The Turkish Parliament’s General Assembly adopted on Friday an alcohol bill proposed by the ruling Justice and Development Party (AKP), tightening restrictions on the sale and advertising of alcoholic beverages, the daily Hurriyet reported.
The approval came despite strong objections against the bill by the opposition on the grounds of personal freedom and respect for lifestyle choices. Secularist opponents accused the Islamic-rooted ruling party of gradually imposing an Islamic agenda on Turkey.
According to the bill, retailers will no longer be allowed to sell alcoholic beverages between 10 p.m. and 6 a.m.
Advertising campaigns will be completely banned, such as promotions, sponsored activities, festivals and free giveaways. The only exception will be the international fairs aimed at international marketing of the alcoholic beverages, reported the Hurriyet.
Violators of the advertising ban will be punished with financial penalties ranging from 5000 to 200,000 Turkish liras, the report said.
Under the bill, alcohol companies would no longer be allowed to promote their brands and logos, and these can only be used as part of service inside the facility.
Additionally, all liquor bottles sold would have to display warning signs about the harms of alcohol, similar to those found on cigarette packages.
In TV series, films and music videos, images that glorify the consumption of alcohol will be prohibited. Images of alcohol would be blurred, the same way as cigarettes are being blurred at the moment.

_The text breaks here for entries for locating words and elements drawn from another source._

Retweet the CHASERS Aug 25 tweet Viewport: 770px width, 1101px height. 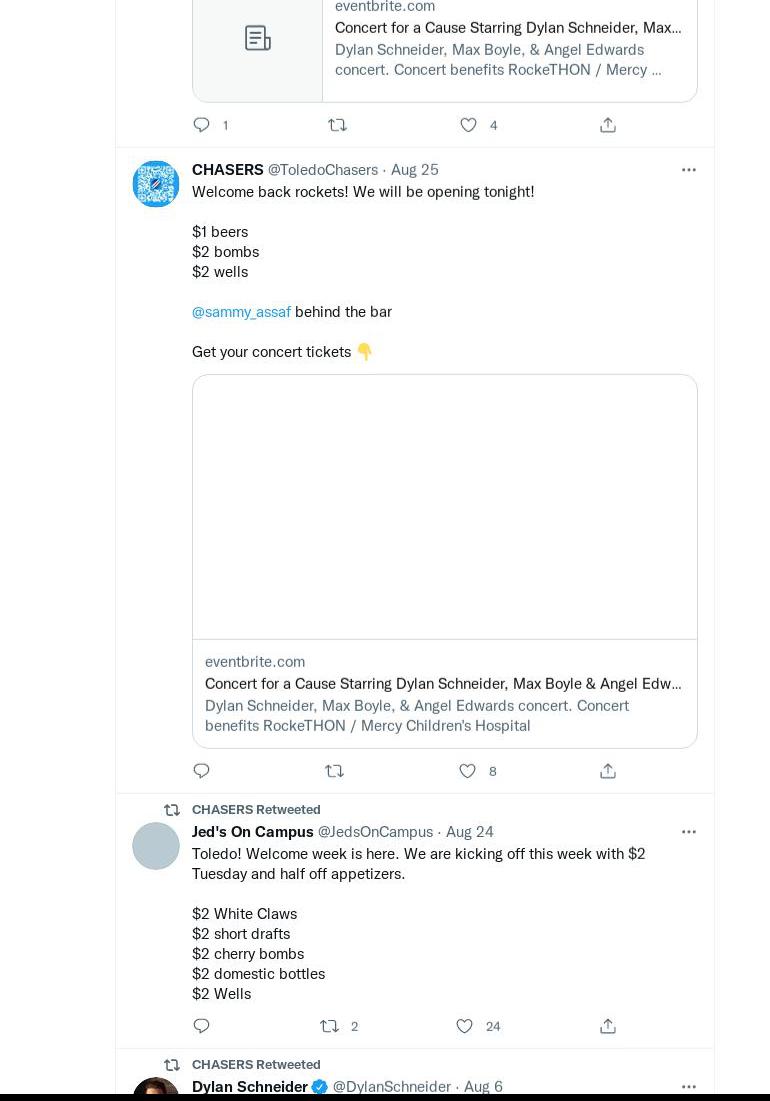(335, 771)
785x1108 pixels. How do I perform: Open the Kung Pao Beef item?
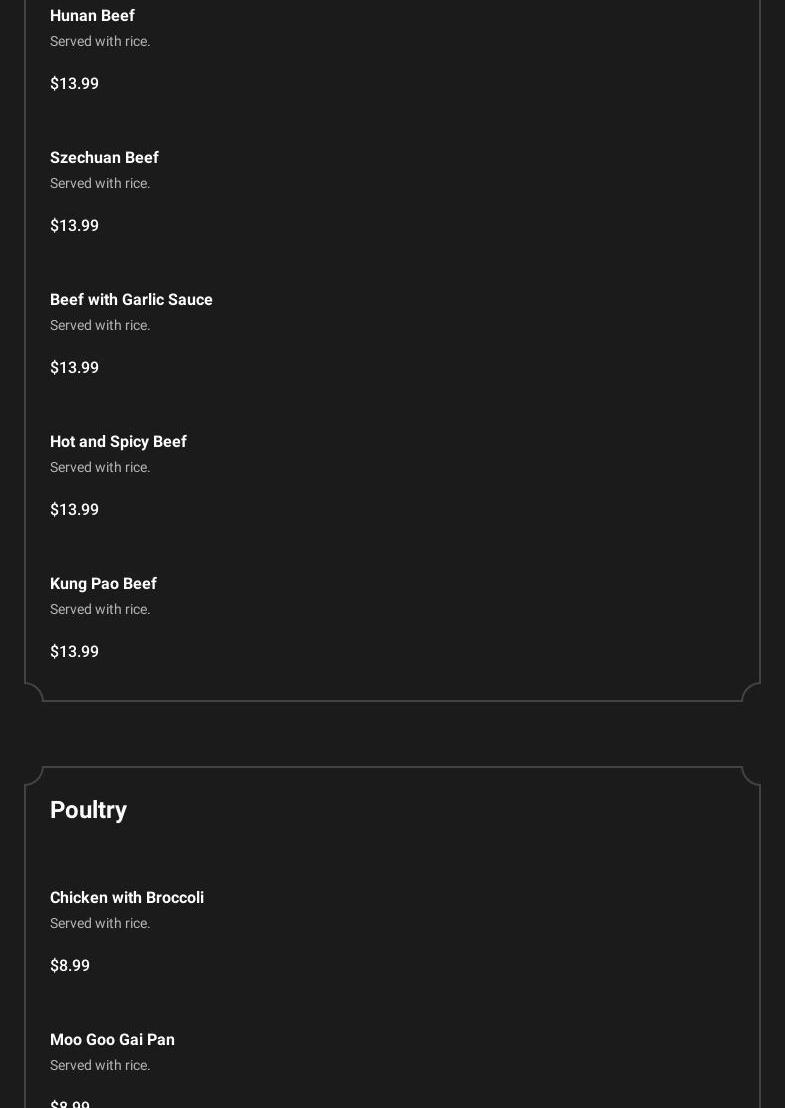tap(103, 584)
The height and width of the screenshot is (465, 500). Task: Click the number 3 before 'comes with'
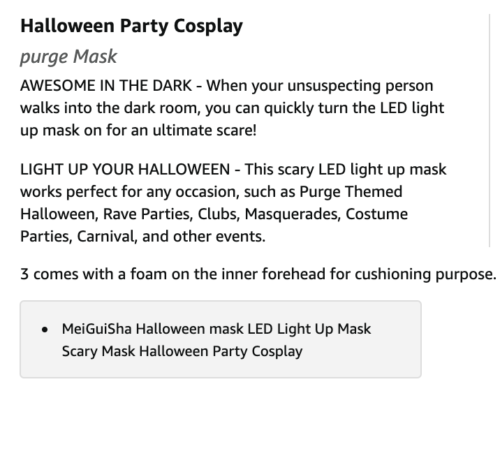coord(25,274)
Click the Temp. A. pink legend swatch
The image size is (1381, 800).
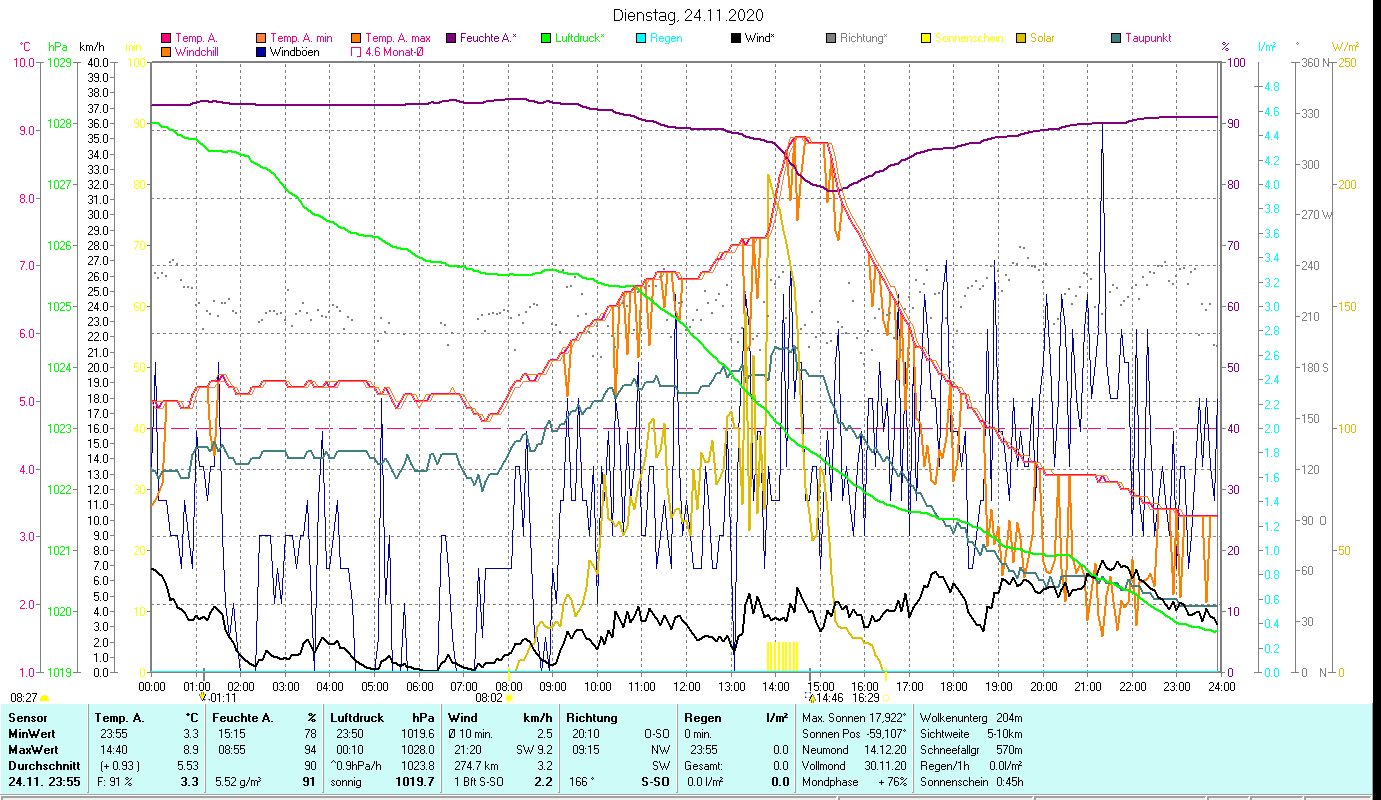click(x=166, y=39)
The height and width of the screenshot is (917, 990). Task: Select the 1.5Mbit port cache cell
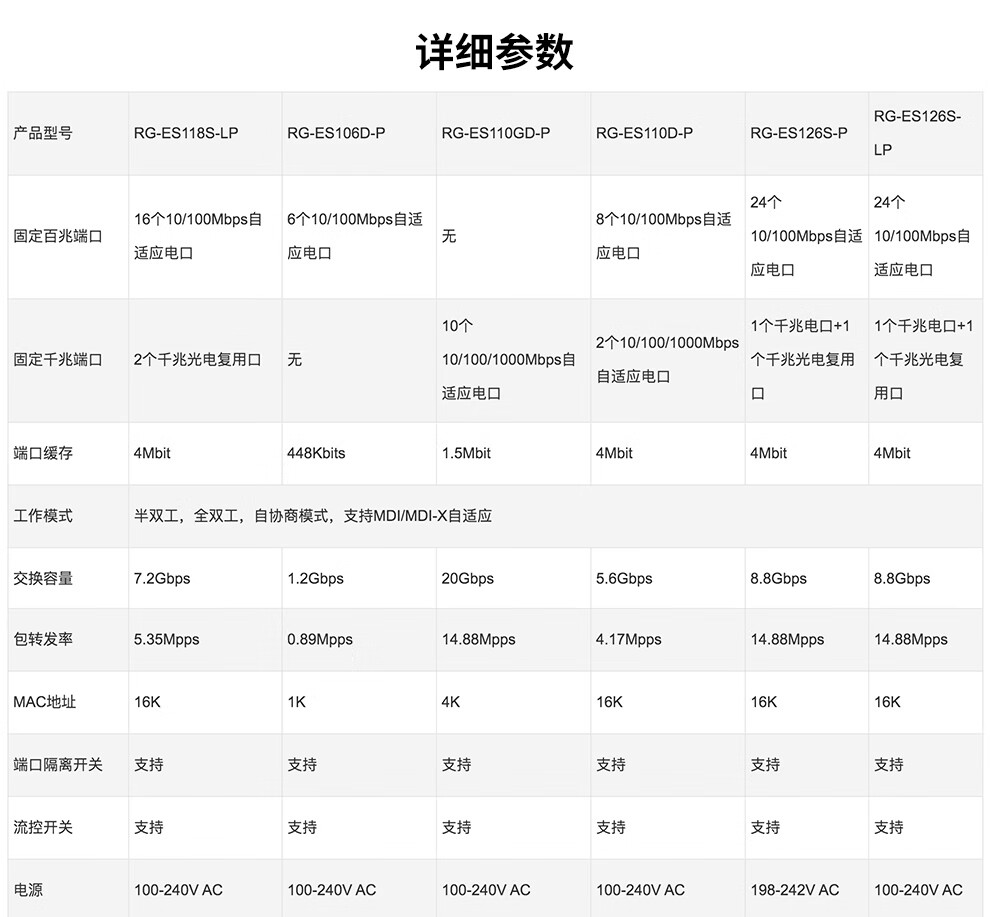coord(466,453)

Student dormitories, health institutions, sports clubs, all sorts of education institutions and gas stations will be banned from selling alcohol, reported the Hurriyet. Already acquired licenses to sell alcohol will remain intact, yet to get new ones, facilities are required to be located outside the perimeter of 100 meters from schools and mosques.
The opposition parties strongly criticized the amendments, arguing that such a ban should not include touristic regions.
The head of the Planning and Budget Commission, Lütfü Elvan of the AKP, said that such restrictions were in place in many Western countries.
“This approach of night prayers and morning prayers saddened me. In Sweden, [the retail sale of alcohol] is forbidden after 7 p.m. on weekdays, 3 p.m. on Saturdays and 24 hours on Sundays. There are similar restrictions in all Scandinavian countries,” he said, according to the Hurriyet.
“No one can be forced to drink or not to drink. This is a religious and ideological imposition,” Musa Çam, a deputy from the main opposition Republican People’s Party (CHP) was quoted by the newspaper as having said.
“This is not a struggle against the ills of alcohol but an attempt to re-design the society according to their beliefs and lifestyle,” he added.
A deputy from the BDP opposition party, Murat Bozlak, said, “Nobody has the right to impose the monotype lifestyle on the society.”
Last year, a Turkish court formally charged internationally known pianist and composer Fazil Say with insulting Islamic religious values, in comments he made on Twitter.
Say faces charges of inciting hatred and public enmity, and insulting “religious values” after having allegedly mocked Islamic beliefs about paradise.
Previously, Turkey’s Nobel laureate Orhan Pamuk was prosecuted for his comments about the mass killings of Armenians, under a law that made it a crime to insult the Turkish identity. The government eased that law in an amendment in 2008.
In another incident in 2007, ethnic Armenian journalist Hrant Dink, who received death threats because of his comments about the killings of Armenians by Turks in 1915, was shot dead outside his office in Istanbul.
In November, Turkish Prime Minister Recep Tayyip Erdogan threatened the producers of a popular Turkish television series about the Ottoman Empire.
The series is set in the 16th century reign of Suleiman the Magnificent over the Ottoman Empire. Erdogan accused the program of historical inaccuracies, saying Suleiman was a proud conqueror and never the harem-lover portrayed in the show.